As usual, the former French ambassador to the United States Gérard Araud quickly reacted on Twitter to this Francophobic pique by pretending to be offended: “Yes, you are right Ben Sasse: we French are better than this band of amateur idiots ”.

But the essential is elsewhere. By storming the heart of the legislative power, the supporters of Donald Trump did not imitate the yellow vests degrading the Arc de Triomphe; they were following in the footsteps of American rebels who have also made the country’s history, often forgotten.

The episode that first comes to mind is that of the Wilmington Uprising on November 10, 1898. A rebellion of some 2,000 armed white men in this North Carolina port protesting against the local government, formed both white and black. This racial integration was unbearable to the supremacists white people and more broadly to the local elite who organized this uprising which left more than 60 dead among the blacks targeted. The insurgents forced the Republican mayor and several black elected officials to resign in order to set up a Democratic mayor (then a segregationist party). Although completely illegal, this reversal was not contested by the State of Carolina North nor by the federal authorities and thus became the only successful “coup” in history on American soil.

From the desire to forcibly reverse the outcome of the ballot box to racial conflicts, Wednesday’s violence is not unrelated to Wilmington then.
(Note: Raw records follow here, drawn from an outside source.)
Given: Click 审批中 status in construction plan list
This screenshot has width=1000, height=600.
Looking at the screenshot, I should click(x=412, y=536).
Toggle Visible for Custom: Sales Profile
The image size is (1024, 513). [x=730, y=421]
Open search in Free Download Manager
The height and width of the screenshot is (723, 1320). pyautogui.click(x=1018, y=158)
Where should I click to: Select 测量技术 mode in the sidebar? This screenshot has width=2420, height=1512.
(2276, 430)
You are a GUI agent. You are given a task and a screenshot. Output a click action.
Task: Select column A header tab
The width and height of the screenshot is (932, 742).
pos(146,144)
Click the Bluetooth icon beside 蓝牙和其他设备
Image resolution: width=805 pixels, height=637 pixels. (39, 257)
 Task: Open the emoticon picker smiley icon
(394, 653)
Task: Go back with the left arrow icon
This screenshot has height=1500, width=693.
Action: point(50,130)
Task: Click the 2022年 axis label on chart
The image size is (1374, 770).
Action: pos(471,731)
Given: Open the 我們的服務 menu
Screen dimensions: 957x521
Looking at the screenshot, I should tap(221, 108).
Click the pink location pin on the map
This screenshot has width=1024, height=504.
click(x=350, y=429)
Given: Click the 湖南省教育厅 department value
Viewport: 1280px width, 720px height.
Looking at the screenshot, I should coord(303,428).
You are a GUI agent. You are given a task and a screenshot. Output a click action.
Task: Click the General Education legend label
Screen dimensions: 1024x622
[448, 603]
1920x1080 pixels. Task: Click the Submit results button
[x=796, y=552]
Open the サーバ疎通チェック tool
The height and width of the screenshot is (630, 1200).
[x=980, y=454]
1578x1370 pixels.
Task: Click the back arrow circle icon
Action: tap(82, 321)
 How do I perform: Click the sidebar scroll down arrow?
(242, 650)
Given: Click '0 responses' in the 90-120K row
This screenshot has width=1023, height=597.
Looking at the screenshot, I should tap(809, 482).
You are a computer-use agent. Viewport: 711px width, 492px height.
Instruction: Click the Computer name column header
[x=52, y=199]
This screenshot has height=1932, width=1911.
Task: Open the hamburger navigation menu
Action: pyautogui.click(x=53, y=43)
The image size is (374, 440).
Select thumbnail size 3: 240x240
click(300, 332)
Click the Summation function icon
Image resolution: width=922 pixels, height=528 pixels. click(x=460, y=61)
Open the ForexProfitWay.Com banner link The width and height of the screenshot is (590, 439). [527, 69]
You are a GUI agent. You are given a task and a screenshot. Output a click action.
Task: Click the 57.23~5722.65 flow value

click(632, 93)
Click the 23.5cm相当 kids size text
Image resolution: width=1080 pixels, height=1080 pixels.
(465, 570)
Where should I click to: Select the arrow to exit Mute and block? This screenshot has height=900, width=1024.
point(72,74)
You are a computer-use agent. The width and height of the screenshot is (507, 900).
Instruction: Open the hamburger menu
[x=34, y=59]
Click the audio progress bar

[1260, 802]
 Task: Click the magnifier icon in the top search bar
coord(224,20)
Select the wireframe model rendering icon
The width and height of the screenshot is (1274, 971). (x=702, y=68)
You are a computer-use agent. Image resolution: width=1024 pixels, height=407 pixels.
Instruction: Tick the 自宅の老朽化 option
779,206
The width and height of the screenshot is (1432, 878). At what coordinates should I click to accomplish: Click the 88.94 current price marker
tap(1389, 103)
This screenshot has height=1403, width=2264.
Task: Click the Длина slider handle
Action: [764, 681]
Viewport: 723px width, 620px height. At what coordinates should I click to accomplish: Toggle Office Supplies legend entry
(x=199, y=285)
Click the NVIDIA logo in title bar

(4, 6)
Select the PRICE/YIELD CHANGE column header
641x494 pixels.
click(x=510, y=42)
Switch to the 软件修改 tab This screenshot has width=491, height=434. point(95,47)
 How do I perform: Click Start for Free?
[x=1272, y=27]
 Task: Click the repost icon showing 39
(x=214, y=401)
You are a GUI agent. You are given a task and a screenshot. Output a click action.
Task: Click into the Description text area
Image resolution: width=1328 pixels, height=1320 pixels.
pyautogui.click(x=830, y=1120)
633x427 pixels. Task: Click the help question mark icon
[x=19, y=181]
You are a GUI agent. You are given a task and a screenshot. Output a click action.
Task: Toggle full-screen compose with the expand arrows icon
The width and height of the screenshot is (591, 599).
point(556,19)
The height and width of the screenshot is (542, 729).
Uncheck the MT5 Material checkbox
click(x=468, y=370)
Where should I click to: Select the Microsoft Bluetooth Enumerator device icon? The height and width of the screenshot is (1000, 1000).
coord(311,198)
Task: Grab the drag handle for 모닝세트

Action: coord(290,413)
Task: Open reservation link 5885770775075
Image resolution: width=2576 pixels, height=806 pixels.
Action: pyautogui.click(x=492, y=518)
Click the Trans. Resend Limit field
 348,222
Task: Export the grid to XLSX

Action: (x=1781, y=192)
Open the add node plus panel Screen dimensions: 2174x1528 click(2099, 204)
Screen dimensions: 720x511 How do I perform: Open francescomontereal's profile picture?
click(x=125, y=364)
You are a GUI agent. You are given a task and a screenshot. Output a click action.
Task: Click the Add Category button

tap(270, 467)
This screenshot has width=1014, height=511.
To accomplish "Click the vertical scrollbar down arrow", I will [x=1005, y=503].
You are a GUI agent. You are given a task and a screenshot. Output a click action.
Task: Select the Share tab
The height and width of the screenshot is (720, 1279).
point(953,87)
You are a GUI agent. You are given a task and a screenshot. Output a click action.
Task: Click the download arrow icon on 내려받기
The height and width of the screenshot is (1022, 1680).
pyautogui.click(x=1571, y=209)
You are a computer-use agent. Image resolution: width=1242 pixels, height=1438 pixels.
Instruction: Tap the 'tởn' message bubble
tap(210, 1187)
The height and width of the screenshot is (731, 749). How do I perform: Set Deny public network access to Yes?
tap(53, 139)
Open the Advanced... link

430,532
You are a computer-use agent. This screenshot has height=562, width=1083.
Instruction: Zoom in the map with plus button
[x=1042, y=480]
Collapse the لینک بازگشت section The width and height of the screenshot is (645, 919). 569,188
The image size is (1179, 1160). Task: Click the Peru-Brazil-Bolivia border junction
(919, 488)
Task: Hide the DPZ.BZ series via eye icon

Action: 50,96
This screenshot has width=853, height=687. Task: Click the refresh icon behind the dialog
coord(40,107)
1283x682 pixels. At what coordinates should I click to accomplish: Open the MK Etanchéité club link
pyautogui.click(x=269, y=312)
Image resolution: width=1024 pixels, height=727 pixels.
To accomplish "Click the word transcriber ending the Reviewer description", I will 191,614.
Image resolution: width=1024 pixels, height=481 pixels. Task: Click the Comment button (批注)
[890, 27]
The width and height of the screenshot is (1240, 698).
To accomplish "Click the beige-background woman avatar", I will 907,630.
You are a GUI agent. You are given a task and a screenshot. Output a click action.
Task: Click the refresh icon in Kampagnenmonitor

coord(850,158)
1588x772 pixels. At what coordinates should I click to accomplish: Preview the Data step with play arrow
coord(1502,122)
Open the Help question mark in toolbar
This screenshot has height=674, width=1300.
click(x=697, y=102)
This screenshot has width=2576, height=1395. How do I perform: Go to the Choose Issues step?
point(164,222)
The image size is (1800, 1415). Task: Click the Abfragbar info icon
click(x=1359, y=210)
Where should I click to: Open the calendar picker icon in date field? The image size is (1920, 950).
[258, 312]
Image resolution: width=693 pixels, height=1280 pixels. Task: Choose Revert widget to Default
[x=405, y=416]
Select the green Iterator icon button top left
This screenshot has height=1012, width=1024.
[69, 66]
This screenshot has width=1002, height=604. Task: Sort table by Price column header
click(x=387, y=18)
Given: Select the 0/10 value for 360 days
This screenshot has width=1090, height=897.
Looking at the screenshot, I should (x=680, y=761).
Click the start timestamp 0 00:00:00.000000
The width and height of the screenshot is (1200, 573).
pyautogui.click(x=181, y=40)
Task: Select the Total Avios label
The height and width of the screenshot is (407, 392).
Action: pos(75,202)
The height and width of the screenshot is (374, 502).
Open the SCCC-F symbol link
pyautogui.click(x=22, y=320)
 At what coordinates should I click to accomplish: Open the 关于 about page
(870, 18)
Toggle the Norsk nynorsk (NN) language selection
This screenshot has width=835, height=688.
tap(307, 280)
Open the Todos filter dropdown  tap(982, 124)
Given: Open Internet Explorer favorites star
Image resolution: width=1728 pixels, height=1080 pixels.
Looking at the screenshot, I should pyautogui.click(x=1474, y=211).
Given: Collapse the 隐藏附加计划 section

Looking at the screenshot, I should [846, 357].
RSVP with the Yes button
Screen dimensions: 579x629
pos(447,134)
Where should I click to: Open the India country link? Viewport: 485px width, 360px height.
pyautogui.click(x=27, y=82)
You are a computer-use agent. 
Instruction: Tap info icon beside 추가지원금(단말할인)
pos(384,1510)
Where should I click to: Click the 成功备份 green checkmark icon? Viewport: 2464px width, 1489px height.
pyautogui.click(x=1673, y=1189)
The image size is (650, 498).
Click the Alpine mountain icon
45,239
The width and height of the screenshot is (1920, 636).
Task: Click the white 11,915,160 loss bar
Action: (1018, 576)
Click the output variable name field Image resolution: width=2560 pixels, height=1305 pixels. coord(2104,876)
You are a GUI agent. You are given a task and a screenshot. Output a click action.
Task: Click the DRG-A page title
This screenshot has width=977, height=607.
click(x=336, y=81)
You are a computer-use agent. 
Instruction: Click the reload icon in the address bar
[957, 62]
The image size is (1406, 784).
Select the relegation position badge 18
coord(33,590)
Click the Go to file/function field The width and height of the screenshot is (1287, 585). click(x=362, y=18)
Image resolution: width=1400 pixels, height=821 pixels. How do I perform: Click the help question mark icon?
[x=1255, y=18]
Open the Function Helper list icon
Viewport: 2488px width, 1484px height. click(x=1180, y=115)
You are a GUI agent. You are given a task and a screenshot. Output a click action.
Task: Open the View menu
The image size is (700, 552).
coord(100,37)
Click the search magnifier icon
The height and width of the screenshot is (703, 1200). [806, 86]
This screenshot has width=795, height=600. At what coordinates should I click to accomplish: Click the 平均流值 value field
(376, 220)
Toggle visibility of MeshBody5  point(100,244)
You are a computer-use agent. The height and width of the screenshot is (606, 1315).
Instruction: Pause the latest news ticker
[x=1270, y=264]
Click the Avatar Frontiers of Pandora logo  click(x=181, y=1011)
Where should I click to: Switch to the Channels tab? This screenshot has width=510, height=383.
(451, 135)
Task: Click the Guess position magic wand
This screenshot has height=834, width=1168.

But well beyond this episode, the riots are part of American history, from the famous “draft riots”, riots against conscription, in New York in July 1863, to the “Rodney King riots” in Los Angeles in 1992, obviously going through the civil rights protests in the 1950s and 1960s.

It is also during these episodes of violence that many American presidents have used the Insurgency Act, which gives them the power to deploy the armed forces on the national territory to put an end to disorders. The same text that Donald Trump wanted to invoke during the last summer, during the demonstrations of the Black Lives Matter movement across the country, raising the concern of many, up to his own Minister of Defense, Marc Esper who later told Military Times, “Worrying that these constant discussions about the Insurgency Act were going to take us in a very, very dark direction…”.

This position, among others, led to his being sacked by Donald Trump the day after the November election, but the idea that the outgoing president could play with political violence to pursue and achieve his aims has worried more. ‘a. Ten former defense ministers from both parties took the very rare initiative of publishing a joint column in the Washington Post, to denounce in advance any attempt to involve the armed forces “To resolve an electoral disagreement (what) would take us to dangerous, illegal and unconstitutional territory ”. Published on January 3, this column appeared to many to be overly alarmist. Three days later and after that fateful January 6, it only seems realistic.